Loris retrocedió suspicaz, con cierto temor, y con la mano izquierda aferró la cruz que pendía de su pecho.
—Morgan, si éste es otro de vuestros trucos deryni —masculló, persignándose—, os advierto que…
—Nada de trucos, milord —aseguró Morgan con calma, levantando las palmas—. Hasta os entregaré mi arma secreta para dar muestras de mi buena fe.
Sacudió la muñeca izquierda y en la mano apareció un estilete. Antes de que Loris o los guardias pudieran reaccionar, se lo tendió a Kelson presentándole la empuñadura.
—¿Príncipe?
Sin una palabra, Kelson tomó la fina daga y se la metió dentro del cinturón. Loris reaccionó por fin.
—Pero esto es el colmo, Morgan. No se trata de una broma ni de un juego. Si creéis poder…
—Arzobispo —lo interrumpió Kelson—, no escucharé amenazas ni de vos ni de él. El general Morgan ha demostrado su buena fe y creo que es hora de que vos ofrezcáis la vuestra. Os recuerdo que esta daga podría haber acabado en vuestro pecho así como ha venido a parar a mi cinturón.
Loris respiró hondo.
—¡No se hubiera atrevido!
Kelson se encogió de hombros.
—Si vos lo decís, arzobispo… Ahora, terminemos con esta farsa. Me aguardan cosas más importantes.
—¿Como la de relacionaros con este discípulo del Mal, Alteza? —murmuró Loris con aversión.
—La definición de términos que empleáis deja mucho que desear, arzobispo —replicó Kelson.
Loris se obligó a mantener la compostura y respiró hondo una vez más.
—Se han cumplido los procedimientos legales en la forma, Alteza.

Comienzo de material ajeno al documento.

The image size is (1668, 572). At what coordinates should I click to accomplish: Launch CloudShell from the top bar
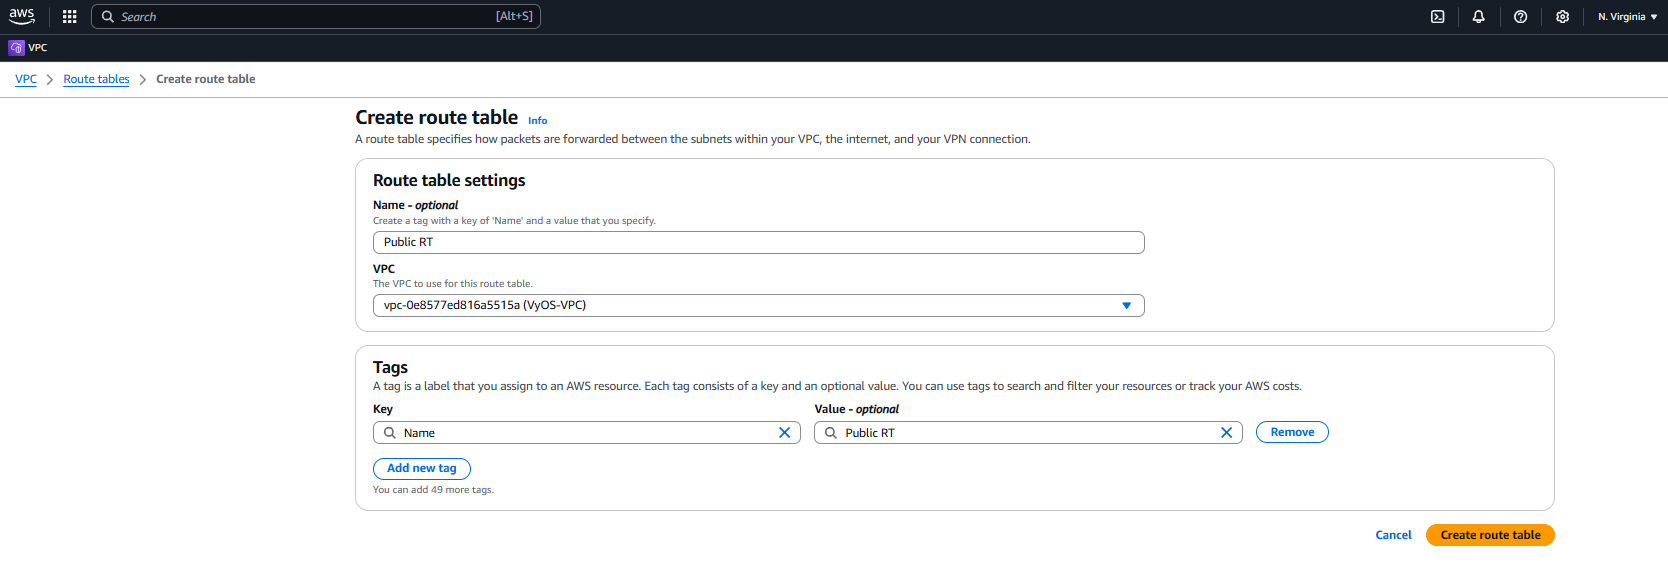pos(1437,17)
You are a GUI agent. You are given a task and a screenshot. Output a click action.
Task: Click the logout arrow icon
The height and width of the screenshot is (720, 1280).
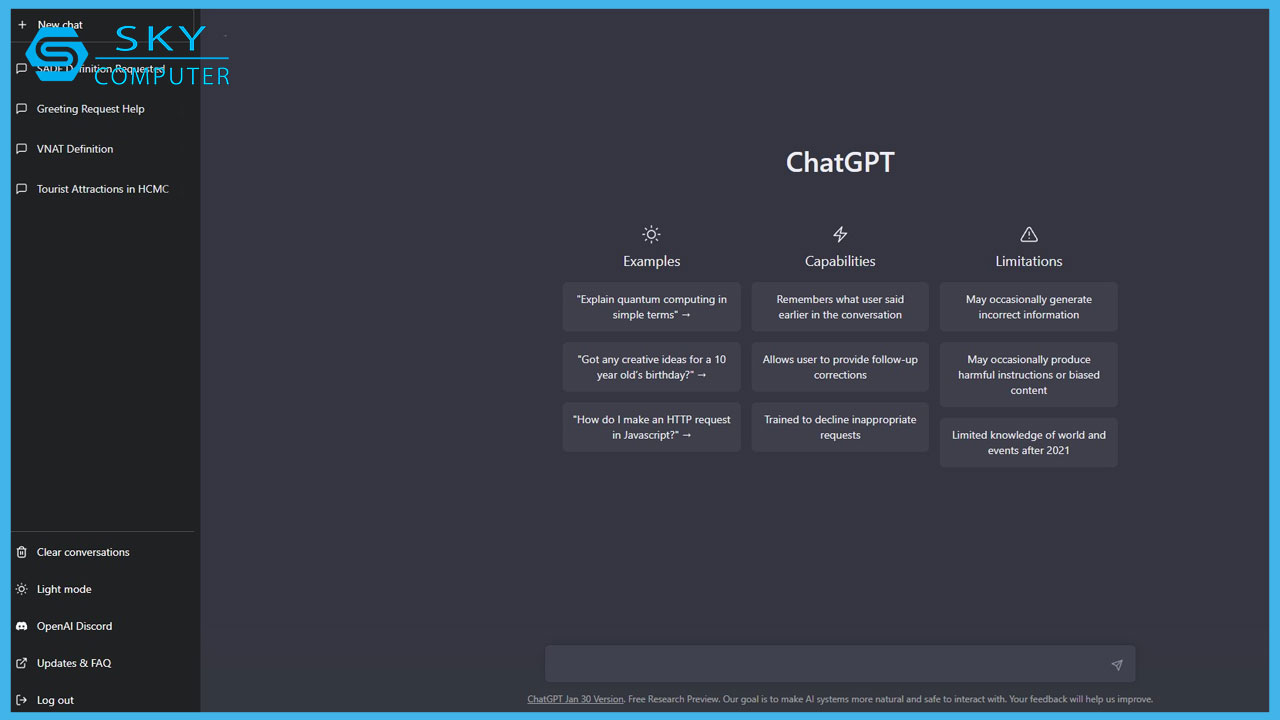[x=21, y=700]
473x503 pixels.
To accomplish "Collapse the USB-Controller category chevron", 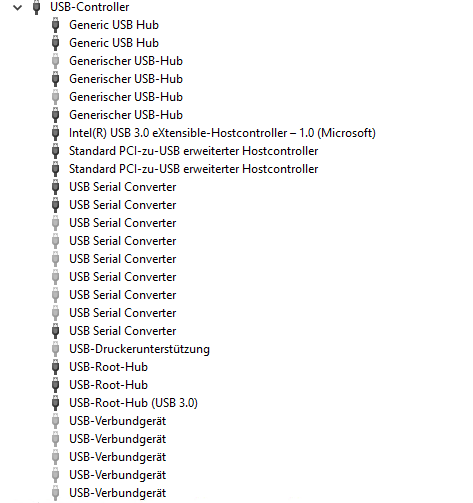I will point(17,7).
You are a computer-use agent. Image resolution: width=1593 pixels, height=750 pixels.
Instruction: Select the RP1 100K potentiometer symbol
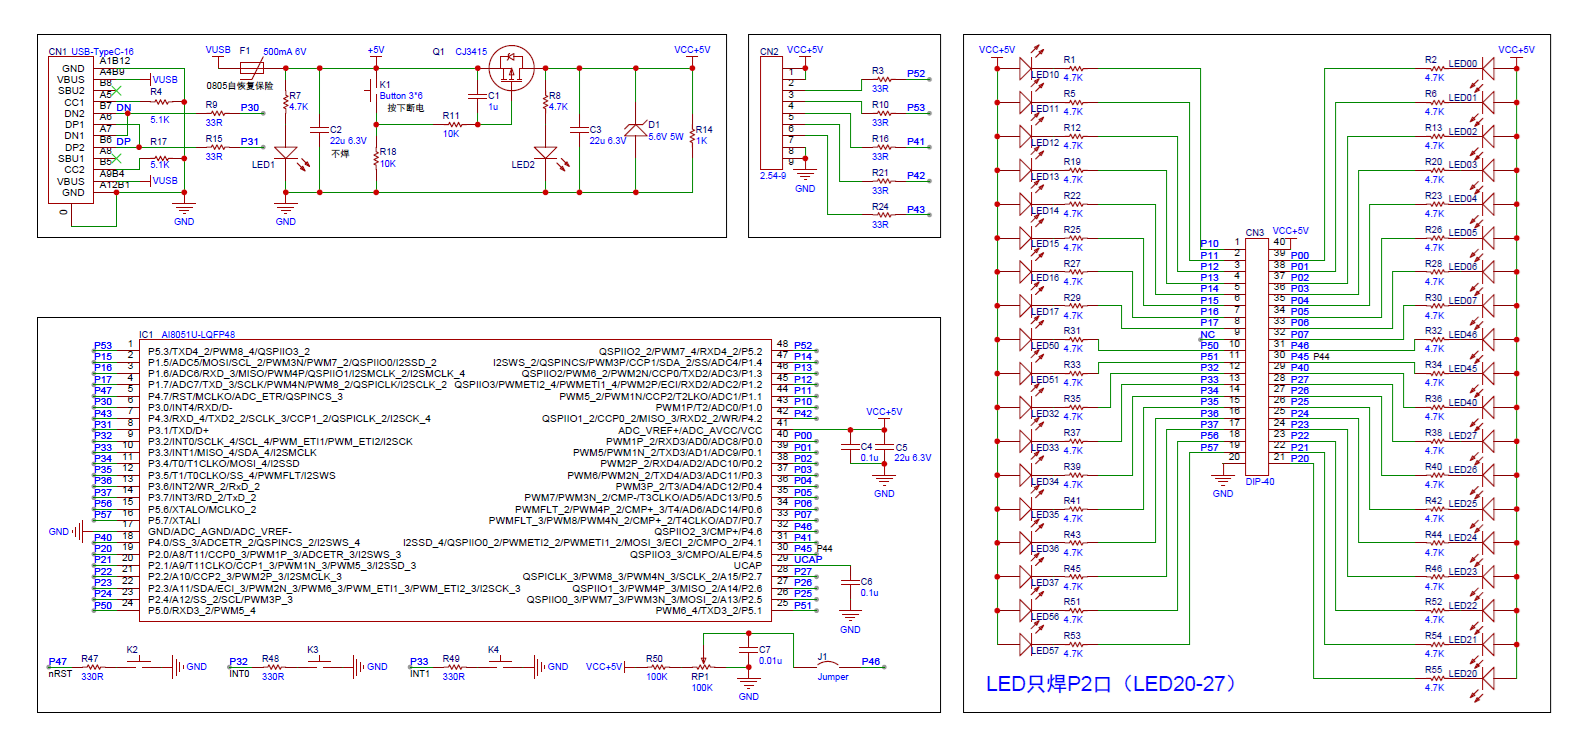pos(702,666)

No creo que esta vez le quede mucha oportunidad de escapar al justo castigo que merece.
—Palabras, arzobispo —intervino Morgan.
Loris abrió y cerró los puños un par de veces y luego se dirigió a un par de sus guardias.
—Atadle las manos —y, mientras le obedecían y maniataban a Morgan por detrás de la espalda, Loris devolvió su atención a Kelson—. Alteza, comprendo que, durante estas últimas semanas, habéis pasado considerables aflicciones y estoy dispuesto a olvidar las palabras que cruzamos momentos atrás. Si vos quisierais regresar a vuestros aposentos y descansar, estoy seguro de que el Consejo comprenderá, dadas las circunstancias.
Kelson resopló con furia.
—¿Qué circunstancias, arzobispo? ¿Realmente pensáis que abandonaría a Morgan a vuestra misericordia o a la de mi madre! Y, más allá de mis sentimientos personales sobre la cuestión, estimo muy importante que el próximo rey de Gwynedd esté presente en cualquier sesión de tamaña importancia. ¿No estáis de acuerdo, arzobispo?
Los ojos de Loris se encendieron, pero comprendió por fin la futilidad de proseguir la discusión: el niño que tenía ante sí, le gustara o no, sería el próximo rey de Gwynedd, por poco ortodoxas que fuesen sus ideas en el momento presente.
Loris hizo una reverencia profunda, pero no sin desafío en los ojos.
—Como deseéis, Alteza —fue lo único que se le oyó murmurar.